Выбрать главу

– Если вы дадите подробные письменные ответы на заданные вопросы, то будете прощены, – произнес председатель, – но если откажетесь или дадите ответы ложные, будете расстреляны. Подумайте хорошенько и к завтрашнему вечеру дадите ответ.

Пробежав глазами список, я улыбнулся и протянул бумагу обратно.

– Расстреливайте. Я не могу ответить ни на один вопрос, потому что все это бред и чушь собачья. Не было вообще никакого заговора.

– Хорошенько подумайте, – вновь предупредил председатель, – скажите правду, и мы выдадим вам деньги и паспорт, потом тайно вышлем за рубеж.

«Знаю я, куда вы меня отправите в любом случае. Так отправляйте», – подумал я про себя, а вслух повторил:

– Заговора не было. Ряд офицеров бежало от вашего преследования в Фергану, ведь вы убивали каждого, кто честно служил родине. Я снабжал их деньгами из моих личных средств.

Ничего больше не добившись, они отправили меня снова в подвал, где продержали еще трое суток, а потом перевели в тюрьму.

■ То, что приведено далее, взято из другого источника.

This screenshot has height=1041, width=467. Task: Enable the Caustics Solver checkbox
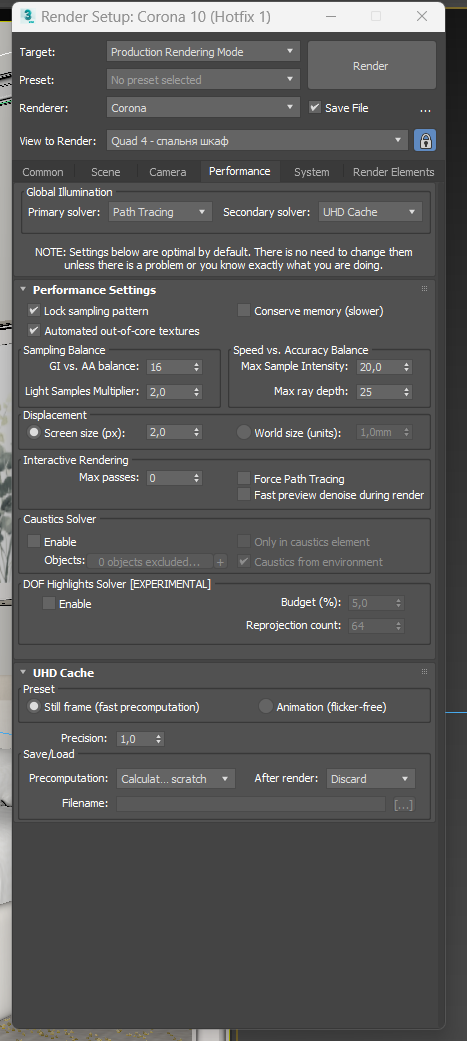[34, 542]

Тюрьма в ту пору оставалась такой же, как была при царе. Странно, но в тюрьме я себя почувствовал лучше, чем в подвальной клетке, хотя меня и поместили в одиночную камеру.

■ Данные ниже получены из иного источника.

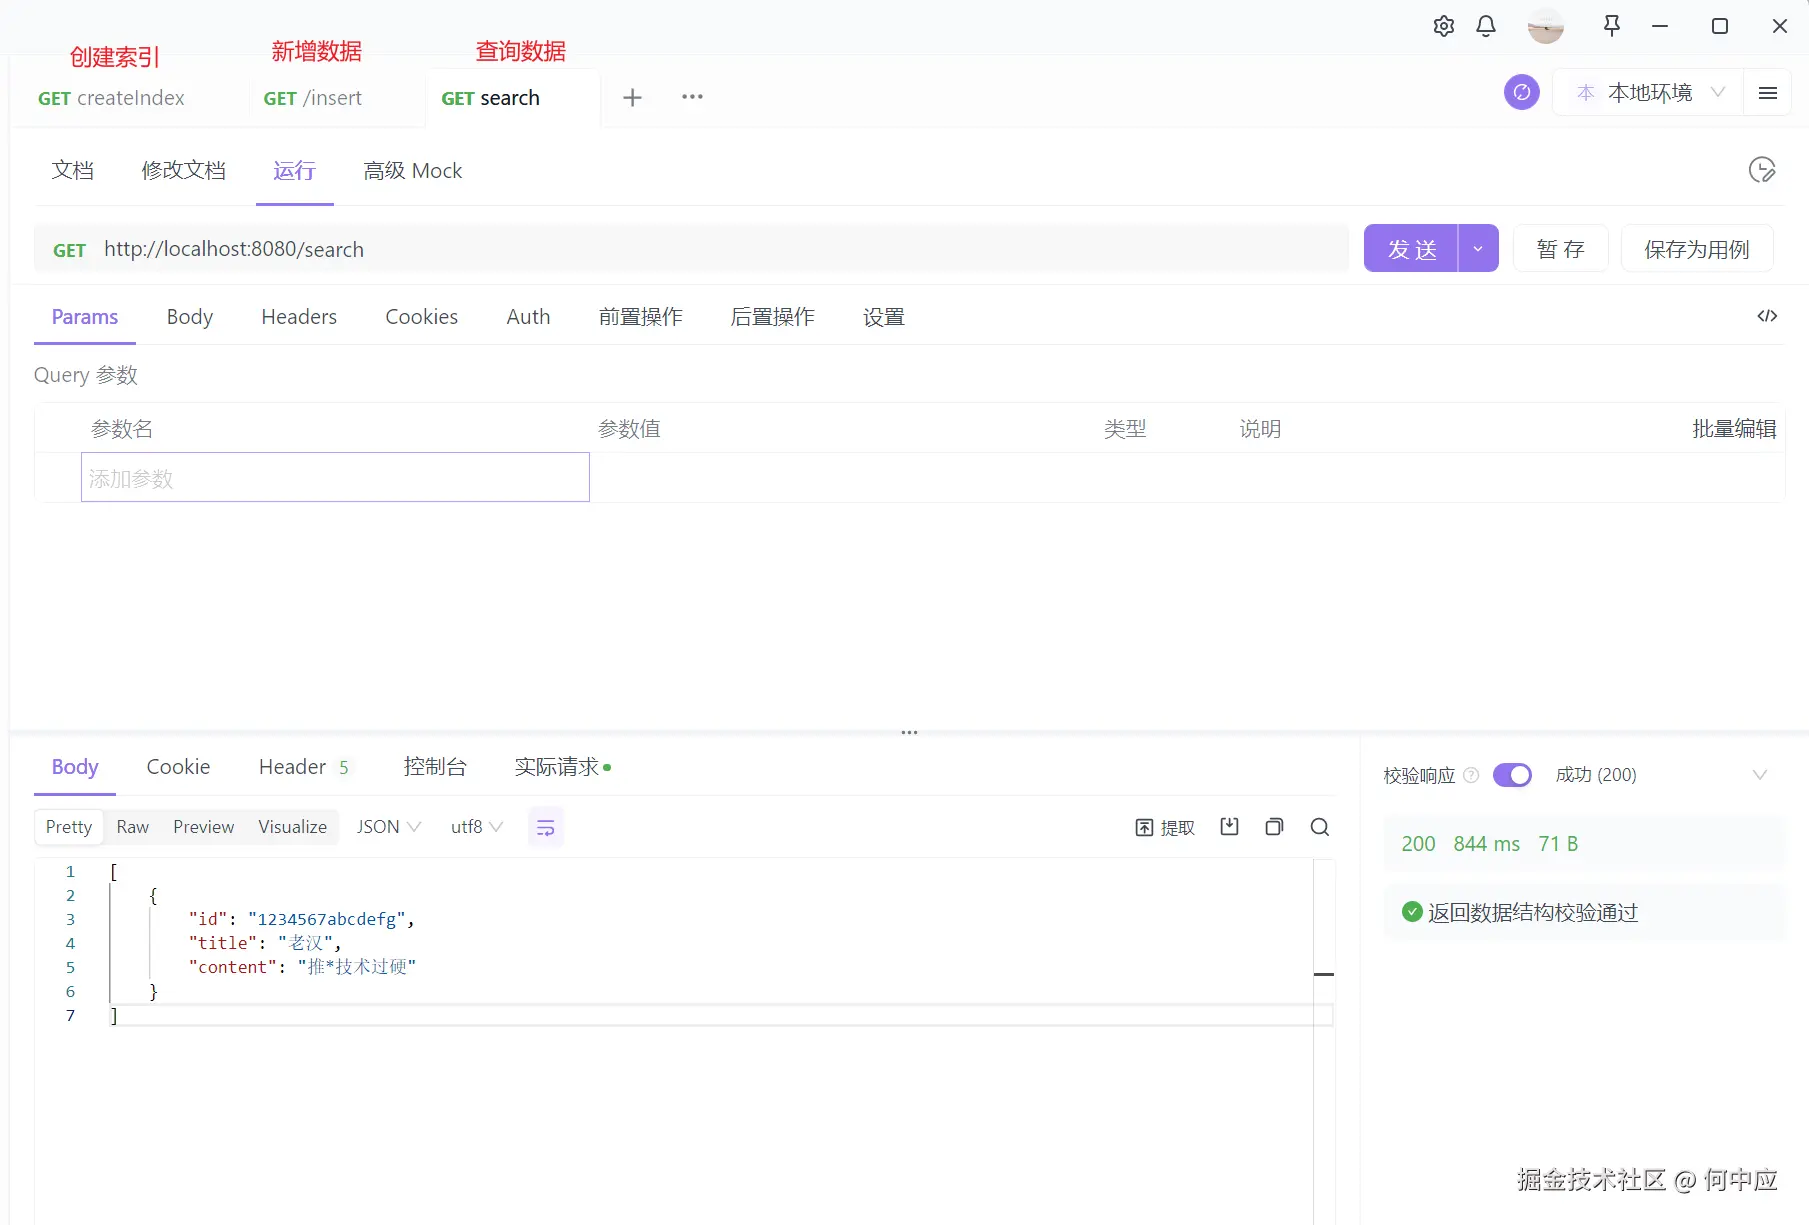Click the 添加参数 parameter input field
Image resolution: width=1809 pixels, height=1225 pixels.
(x=335, y=478)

На следующий день кто-то пропихнул мне в камеру через небольшое наблюдательное окошко экземпляр местной газеты. В ней было официальное сообщение властей о разгроме заговора «белых бандитов» с целью свержения Диктатуры Пролетариата, и о том, что предводитель заговорщиков находится в руках Советского правительства. Заметка была подписана целой кучей народных комиссаров.

Месяц я провёл в одиночном заключении. И вот однажды меня извлекли для прогулки во дворе под эскортом двух вооруженных солдат. Сообщение с другими заключенными и друзьями было невозможно. Моя камера проветривалась через окошко с металлической решеткой, расположенное высоко под самым потолком. Сквозь него я мог видеть маленький кусочек голубого неба.

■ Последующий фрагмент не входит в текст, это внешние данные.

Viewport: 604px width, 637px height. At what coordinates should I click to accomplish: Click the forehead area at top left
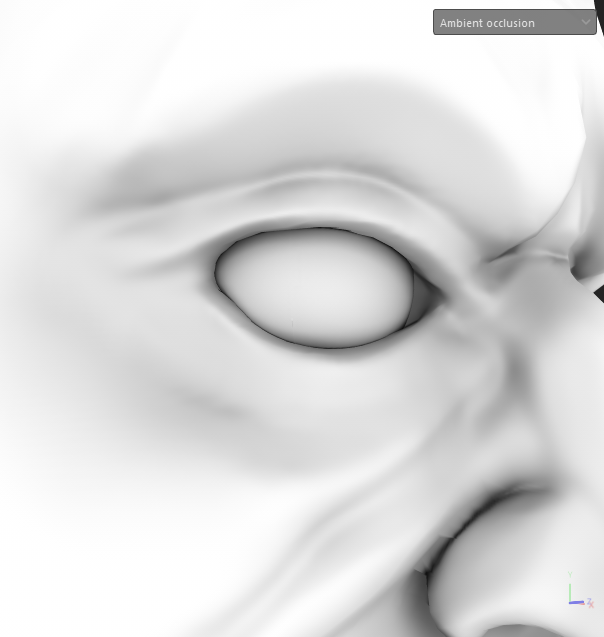(x=100, y=60)
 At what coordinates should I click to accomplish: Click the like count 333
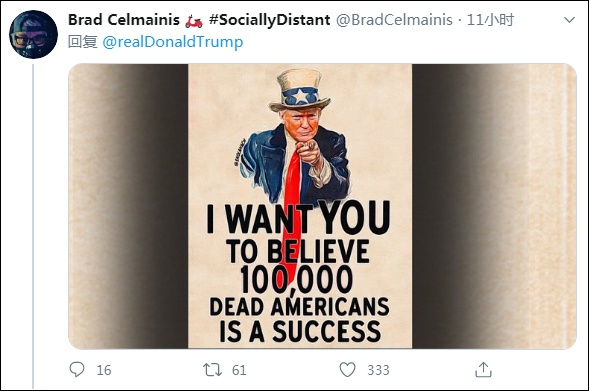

Установилась чудная туркестанская осень, сухая, прозрачная и теплая, время перелета многочисленных птичьих стай с далекого севера. По ночам я часто слышал их крики, когда стая пролетала мимо; свист цапель, мелодичные трубные голоса журавлей, низкие и глубокие крики диких гусей, все пронизывало мой слух. Птицы, ликуя на свободе, держали путь в дальние теплые страны, в далекую Индию, страну чудес! Душа моя тянулась за ними, туда, прочь от бурь и тревог революции. Мысленно я желал им счастливого пути, этим старым любимым друзьям моего отрочества, вызывавшим в моей душе картины чудес природы и славных дней охоты в Туркестане. Меня не покидала мысль, что любая ночь могла оказаться для меня, в сущности, последней. Но ещё не приходило в голову, что однажды и мне будет суждено последовать тем же самым путем через горы к солнечным долинам Хиндустана.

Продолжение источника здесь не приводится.